Eastern Europe
The Next Steps

At a joint CEPR lunchtime meeting with the Commission of the European Communities held in London on 25 July to mark the publication of Special Edition No. 2 of European Economy (see box), Jorge Braga de Macedo spoke on the essential conditions for these countries' current economic reforms to endure. Professor Braga de Macedo is on leave from the Universidade Nova de Lisboa as Director of National Economies in DGII (Economic and Financial Affairs) of the Commission of the European Communities. He is also a Research Fellow in CEPR's International Macroeconomics programme. Financial support for the meeting, which formed part of CEPR's research programme on Economic Transformation in Eastern Europe, was provided by the Commission of the European Communities under its SPES programme. The views expressed by Professor Braga de Macedo were not those of CEPR, which takes no institutional policy positions.

Braga de Macedo maintained that in all six countries far-reaching economic and political reform efforts had begun in the last eighteen months, thus setting the clock at `time zero'. Nevertheless, the new market economies' present standing does not imply that they can achieve all the necessary reforms simultaneously. These reforms will entail major administrative and legal changes, which will require `robust sequencing' to ensure their survival in the face of severe shocks. The guiding principles of the European Community's assistance programmes have been to help the recipient countries to help themselves, to pave the way for private foreign investment to become the major source of external financing, and to apply political and economic conditions to make their commitment to casting off the old system irreversible. While this irreversibility is essential, it cannot suffice to sustain these countries' progress towards fully-fledged market economies; and the Community is now concentrating its efforts on the task of helping to ensure that their reforms will endure.

Braga de Macedo noted that restructuring has received less attention to date than stabilization and liberalization in the transformation of the economies of Central and Eastern Europe, where both the privatization of existing state-owned enterprises and the setting up of new private firms are proceeding only slowly. The development of new private sector activity has been hindered because investment and especially foreign investment has been deterred by the uncertain economic, financial and institutional environment. The slow pace of privatization means that much of the economy will remain in state ownership for some time to come; but little has been done to alter the behaviour of state-owned enterprises. Nor have labour market policies been adapted to facilitate the extensive reallocation of labour that restructuring will require.

Braga de Macedo noted that in designing robust sequences of reform measures the international policy community had underplayed the significance of the absence of markets, which had resulted over several decades in vast and pervasive distortions that ruled out quick supply-side responses to macroeconomic measures. In the countries of Eastern Europe, the sheer size of tasks such as privatization and the development of a suitable institutional framework were underestimated by all concerned.

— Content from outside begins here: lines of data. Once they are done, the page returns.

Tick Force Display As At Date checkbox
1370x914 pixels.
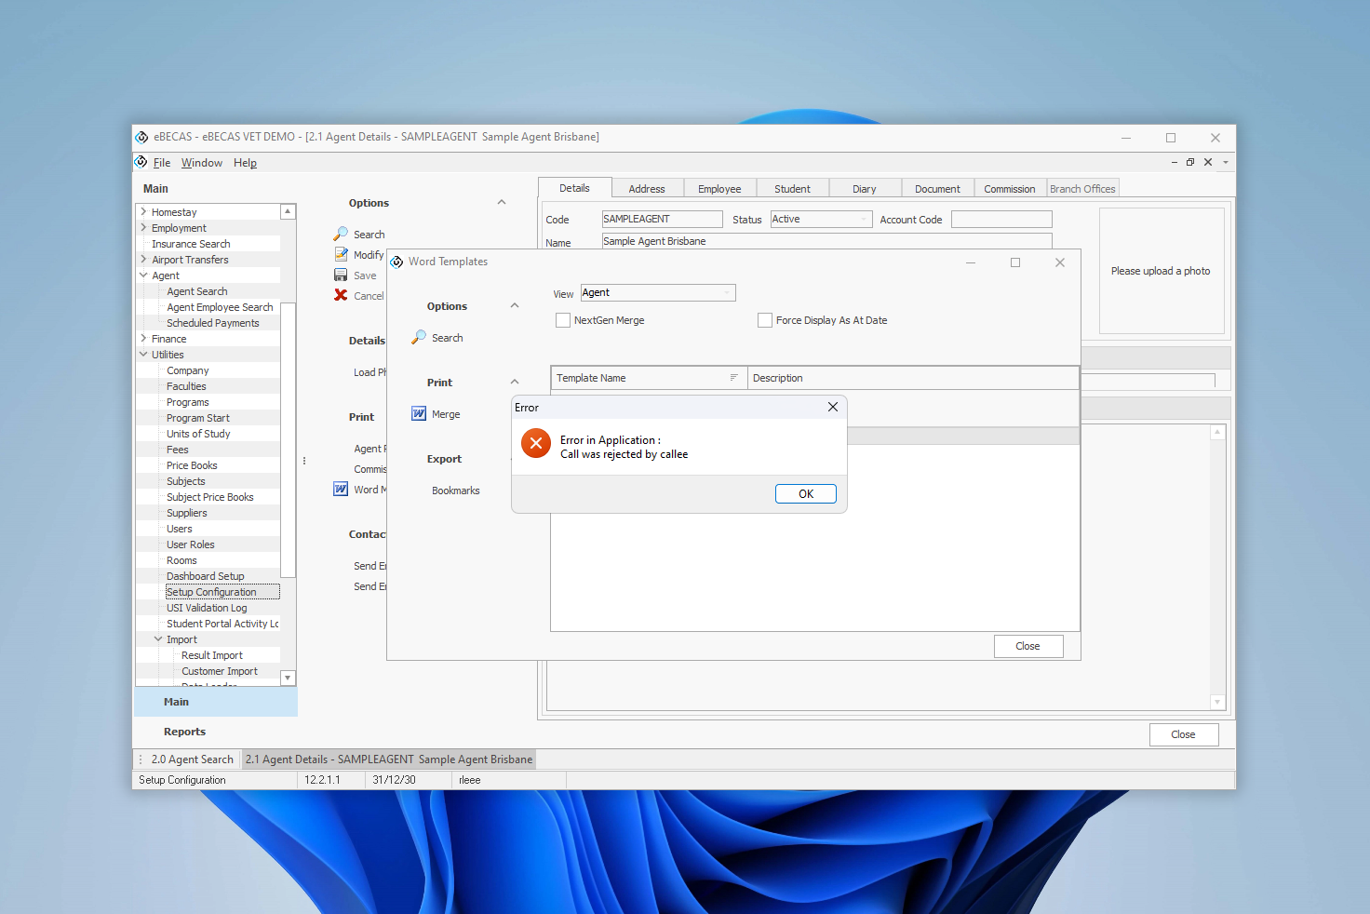coord(765,320)
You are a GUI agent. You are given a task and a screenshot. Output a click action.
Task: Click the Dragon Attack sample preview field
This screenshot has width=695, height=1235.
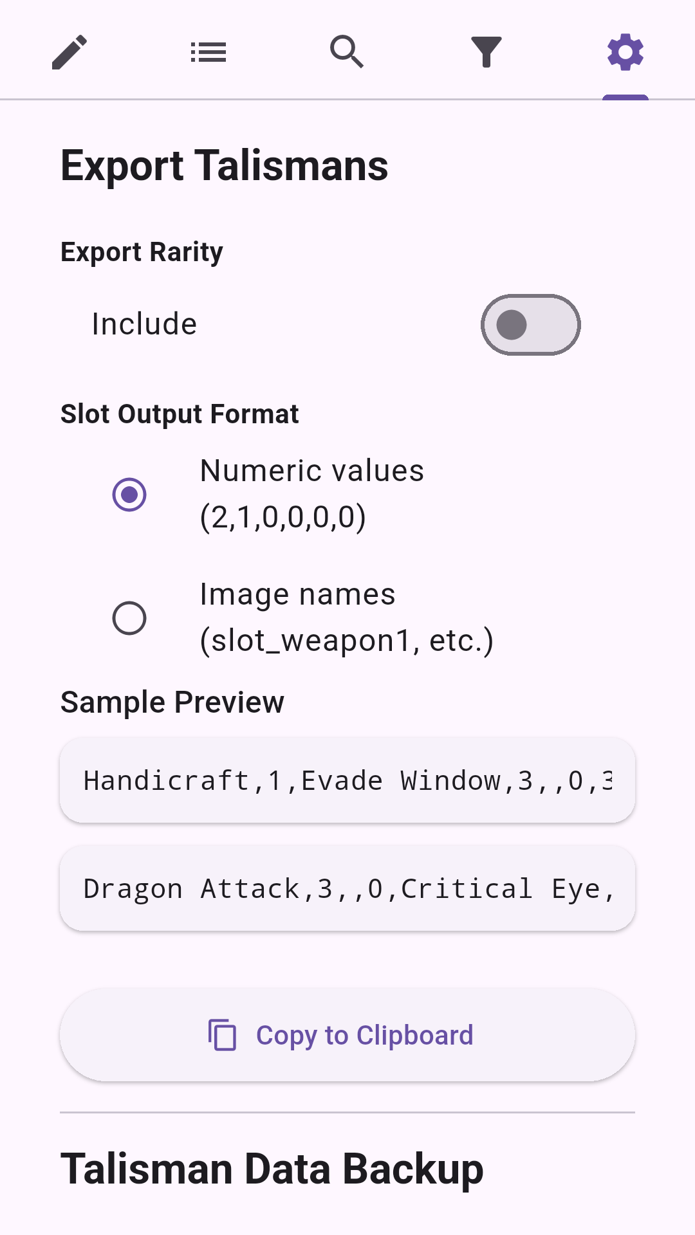tap(348, 888)
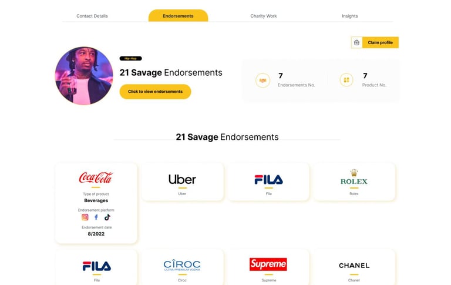Click the Hip-Hop genre tag
Viewport: 451px width, 285px height.
pos(130,59)
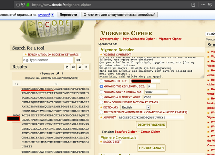Open the translation language dropdown arrow
This screenshot has height=155, width=215.
[52, 15]
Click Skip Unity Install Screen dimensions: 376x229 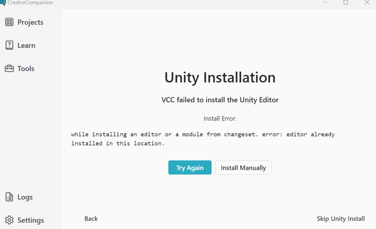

Restructuring by adapting these countries' productive structures to enable them to function as market economies encompasses developing a private sector, creating appropriate institutions for market relations, and changing the behaviour of enterprises and individuals. Those who want to assist East European policy-makers can help to ensure that the need for gradualism is not used as an excuse for procrastination by supporting restructuring through technical assistance, for instance in the fields of training and financial infrastructure, where much is already being done under the PHARE programme and by the G-24.

In the so-called `Europe agreements' currently under negotiation with Czechoslovakia, Hungary and Poland, as well as in the coordination of G-24 assistance to all six countries, the Community is pursuing a threefold approach of law, trade and conditional aid. First, the harmonization of laws (on matters such as company law, accounts and taxation, financial services, competition rules, health and safety at work, consumer protection, the environment, indirect taxation, technical rules and standards, transport, and intellectual property) is required to allow the associated countries to enjoy all the benefits of the single market. Second, the Community and its member states are also committed to providing the greatest possible market access for products from Eastern Europe. Third, political and economic conditionality of G-24 assistance, supplemented by adjustment programmes agreed with the IMF, has been explicitly required to sustain the reform effort.

Braga de Macedo noted in conclusion that the countries of Eastern Europe are tackling an unprecedented challenge in facing profound political and economic changes simultaneously. They enjoy the potential advantages of proximity to the Community and a strong desire to integrate with it, which the Community can help to realize by serving as an anchor for the reform process. Involvement in institution-building, provision of market access and conditional assistance are the three most effective ways for the Community to help ensure that the current efforts of the new democracies of Central and Eastern Europe result in enduring reforms.